The other half of static assets is your favorite, money. Moons, POCOs, and sov upgrades generate isk for the group or the individual members. All groups need some source of income, although the exact method can vary. IMO It can be simplified into two major categories, organization income and individual income. Moons and POCOs provide varying levels of income to the organization that owns them. Sov improvements increase the amount of income that individual pilots can make (and organization if they tax).
All the toasted ships need to be paid for somehow, either by the pilots themselves or by the organization through a ship replacement program. How a group does it can swing either way depending on their situation. I live in Syndicate which is garbage for making isk on an individual level, most of us rely on indy/trade alts for personal income. However, my alliance has a respectable number of moons and POCOS paying into our 80-100% SRP. So the alliance makes up for the shitty space by subsidizing the members’ losses. When we were in Curse it was the opposite. N3 owned all the valuable moons but ratting+plexes were better and we had access to good mission agents, so we could more easily afford to soak up personal losses.

Large sov-holders on the other hand, get to have both and then some. They have upgraded space for their members, moons for the alliance, and renters(the biggest earner) for the coalition. They also control moons and POCOs well outside their own areas, as it is easy for them to jump/bridge the distance and blob any local entities that might want them. Almost all R64s and most R32s in lowsec and NPC null are owned by the large coalitions because what the hell is the local pirate corp gonna do against 50 supercarriers?
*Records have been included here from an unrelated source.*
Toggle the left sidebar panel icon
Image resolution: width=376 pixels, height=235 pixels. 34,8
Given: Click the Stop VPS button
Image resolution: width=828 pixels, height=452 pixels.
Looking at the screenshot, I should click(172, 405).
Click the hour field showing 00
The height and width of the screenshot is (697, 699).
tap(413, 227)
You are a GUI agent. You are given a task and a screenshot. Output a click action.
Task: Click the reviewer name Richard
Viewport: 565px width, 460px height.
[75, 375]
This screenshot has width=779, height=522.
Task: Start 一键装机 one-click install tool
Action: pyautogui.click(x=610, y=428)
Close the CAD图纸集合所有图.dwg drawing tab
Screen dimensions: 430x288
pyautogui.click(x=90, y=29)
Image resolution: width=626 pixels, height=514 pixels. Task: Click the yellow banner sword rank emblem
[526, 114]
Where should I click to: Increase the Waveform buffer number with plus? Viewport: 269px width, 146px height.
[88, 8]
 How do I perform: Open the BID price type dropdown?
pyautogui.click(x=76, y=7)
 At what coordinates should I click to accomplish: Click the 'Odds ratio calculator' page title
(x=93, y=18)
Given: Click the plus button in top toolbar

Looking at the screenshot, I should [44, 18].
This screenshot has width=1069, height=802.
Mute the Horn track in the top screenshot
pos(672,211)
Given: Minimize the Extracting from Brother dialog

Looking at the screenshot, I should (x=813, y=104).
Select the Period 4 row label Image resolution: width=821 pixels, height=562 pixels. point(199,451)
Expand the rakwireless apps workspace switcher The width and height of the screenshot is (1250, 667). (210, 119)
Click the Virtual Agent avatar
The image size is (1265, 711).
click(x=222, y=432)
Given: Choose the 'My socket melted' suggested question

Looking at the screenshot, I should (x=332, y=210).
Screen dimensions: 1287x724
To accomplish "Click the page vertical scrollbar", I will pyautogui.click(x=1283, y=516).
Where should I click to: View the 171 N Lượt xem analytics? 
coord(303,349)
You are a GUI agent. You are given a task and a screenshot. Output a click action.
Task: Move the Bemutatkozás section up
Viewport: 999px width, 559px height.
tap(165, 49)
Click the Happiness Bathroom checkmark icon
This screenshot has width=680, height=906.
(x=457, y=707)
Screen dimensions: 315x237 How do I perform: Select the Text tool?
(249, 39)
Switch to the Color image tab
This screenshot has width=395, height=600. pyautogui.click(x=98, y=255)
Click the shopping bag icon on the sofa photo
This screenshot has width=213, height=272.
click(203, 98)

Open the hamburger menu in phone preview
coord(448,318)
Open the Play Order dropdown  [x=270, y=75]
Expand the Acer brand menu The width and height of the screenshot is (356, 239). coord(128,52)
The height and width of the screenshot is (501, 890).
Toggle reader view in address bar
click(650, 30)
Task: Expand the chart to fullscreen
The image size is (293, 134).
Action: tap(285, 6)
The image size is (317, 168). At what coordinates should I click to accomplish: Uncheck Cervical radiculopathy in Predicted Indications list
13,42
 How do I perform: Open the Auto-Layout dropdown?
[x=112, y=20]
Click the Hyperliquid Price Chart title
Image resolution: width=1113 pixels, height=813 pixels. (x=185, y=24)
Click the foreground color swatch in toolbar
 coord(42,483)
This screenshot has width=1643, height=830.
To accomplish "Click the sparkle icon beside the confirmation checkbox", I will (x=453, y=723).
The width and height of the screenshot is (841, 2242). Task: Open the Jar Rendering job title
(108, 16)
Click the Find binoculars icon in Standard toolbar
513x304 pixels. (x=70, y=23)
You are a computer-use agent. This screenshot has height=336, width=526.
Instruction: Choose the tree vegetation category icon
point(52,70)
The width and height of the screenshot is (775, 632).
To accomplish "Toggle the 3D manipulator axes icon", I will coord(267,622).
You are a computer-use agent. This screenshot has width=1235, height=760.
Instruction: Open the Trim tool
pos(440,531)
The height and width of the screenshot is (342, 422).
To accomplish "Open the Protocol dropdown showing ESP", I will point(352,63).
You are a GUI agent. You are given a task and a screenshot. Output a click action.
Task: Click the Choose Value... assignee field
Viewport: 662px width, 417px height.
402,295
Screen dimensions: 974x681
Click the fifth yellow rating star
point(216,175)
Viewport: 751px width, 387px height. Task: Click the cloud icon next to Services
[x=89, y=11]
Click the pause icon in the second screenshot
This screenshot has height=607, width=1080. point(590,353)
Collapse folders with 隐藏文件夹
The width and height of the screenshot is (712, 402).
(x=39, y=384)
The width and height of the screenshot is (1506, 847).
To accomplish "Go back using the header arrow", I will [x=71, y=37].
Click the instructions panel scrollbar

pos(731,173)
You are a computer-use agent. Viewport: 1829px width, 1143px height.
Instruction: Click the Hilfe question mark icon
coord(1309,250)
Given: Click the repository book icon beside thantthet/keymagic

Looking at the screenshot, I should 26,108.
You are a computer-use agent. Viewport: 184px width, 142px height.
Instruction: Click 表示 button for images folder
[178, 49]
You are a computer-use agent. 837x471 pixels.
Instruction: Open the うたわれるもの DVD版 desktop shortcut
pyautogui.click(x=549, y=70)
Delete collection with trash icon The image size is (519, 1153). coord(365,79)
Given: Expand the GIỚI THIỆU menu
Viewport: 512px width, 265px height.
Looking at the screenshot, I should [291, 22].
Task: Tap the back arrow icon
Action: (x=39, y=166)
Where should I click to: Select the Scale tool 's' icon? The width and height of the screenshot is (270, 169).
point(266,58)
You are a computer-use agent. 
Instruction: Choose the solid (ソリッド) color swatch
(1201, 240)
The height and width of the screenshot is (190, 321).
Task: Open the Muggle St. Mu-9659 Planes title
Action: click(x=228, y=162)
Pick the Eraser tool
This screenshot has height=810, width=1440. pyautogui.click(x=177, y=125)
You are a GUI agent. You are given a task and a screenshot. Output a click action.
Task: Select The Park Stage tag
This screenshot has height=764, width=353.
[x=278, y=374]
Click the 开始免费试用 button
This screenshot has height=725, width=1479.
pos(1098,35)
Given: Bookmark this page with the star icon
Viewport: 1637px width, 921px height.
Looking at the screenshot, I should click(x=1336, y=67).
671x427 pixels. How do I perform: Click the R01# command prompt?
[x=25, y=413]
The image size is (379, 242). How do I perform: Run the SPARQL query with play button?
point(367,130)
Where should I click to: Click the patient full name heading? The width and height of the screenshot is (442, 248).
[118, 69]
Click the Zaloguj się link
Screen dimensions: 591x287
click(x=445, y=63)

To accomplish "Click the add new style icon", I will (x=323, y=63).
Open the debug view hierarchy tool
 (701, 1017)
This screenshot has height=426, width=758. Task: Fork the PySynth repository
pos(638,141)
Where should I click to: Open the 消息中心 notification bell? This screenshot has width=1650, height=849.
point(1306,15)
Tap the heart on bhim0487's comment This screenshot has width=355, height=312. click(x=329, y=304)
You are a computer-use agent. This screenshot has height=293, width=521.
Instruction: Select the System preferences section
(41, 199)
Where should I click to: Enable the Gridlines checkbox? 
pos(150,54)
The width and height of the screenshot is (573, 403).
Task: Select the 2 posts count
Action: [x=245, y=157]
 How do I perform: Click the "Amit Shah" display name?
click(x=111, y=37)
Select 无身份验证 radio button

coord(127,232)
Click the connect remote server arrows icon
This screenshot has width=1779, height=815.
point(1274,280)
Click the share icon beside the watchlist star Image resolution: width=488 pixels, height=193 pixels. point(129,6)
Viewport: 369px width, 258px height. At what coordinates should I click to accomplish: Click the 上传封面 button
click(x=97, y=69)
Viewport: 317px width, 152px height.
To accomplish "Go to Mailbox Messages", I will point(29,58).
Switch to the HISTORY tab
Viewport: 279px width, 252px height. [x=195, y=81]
Well that turned into quite the rambling novel. The weekend needs to start already.

Anonymous said...

Well, it is true that Killboard statistics are worth crap.
The more parties get involved in a single kill the more the KB gets inflated as EVERY SINGLE participating pilot gets the full worth of the ship loss.
What is the consequence? Flying in large enough fleets to get "easy" kills in order to polish up KB statistics. I know dozens of people who woudln't survive even a fair 1-1 duel as they are simply F1 pushers, but they live in lowsec and are proud to be "eevil piwates"... They have mission running and mining alts in highsec, in order to make up for the losses. They can't operate with their main chars in hisec as they have -10.00. But they laugh at "carebears" and link their killboard, where people who understand EVE mechanics see that those cowards operate in fleets of 15-50 nad kill inly fleets up to 5 ships. They even hunt T1 frigates in T3 fleets. How crappy is that?
They live in lowsec, but the most they can do there, besides roaming in zerg fleets, is belt ratting... lol, thwey don't even have the power to do Lv5 missions as they will be hotdropped by PL or TEST...

But, and Gevlon, there you come again to the wrong conclusion. Sov has its worth, simply because CCP made it that way. Some regions in Nul are so OP, it is unbelievable, as reaching it as non-blu is almost impossible. So, nulbrats can rat there 24/7 in blingy shinies without ever having to fear neuts. Intelchats work fine and deffleets are up.
So individuals can make a couple hundred million ISK a day in a few hours. Risk/reward? BS!!!

That is why everybody is whining! Once you get to this point, there is no way "newcomers" gonna take it away from you.
And inflicting losses on individuals doesn't effect that in any way. Sad, but true.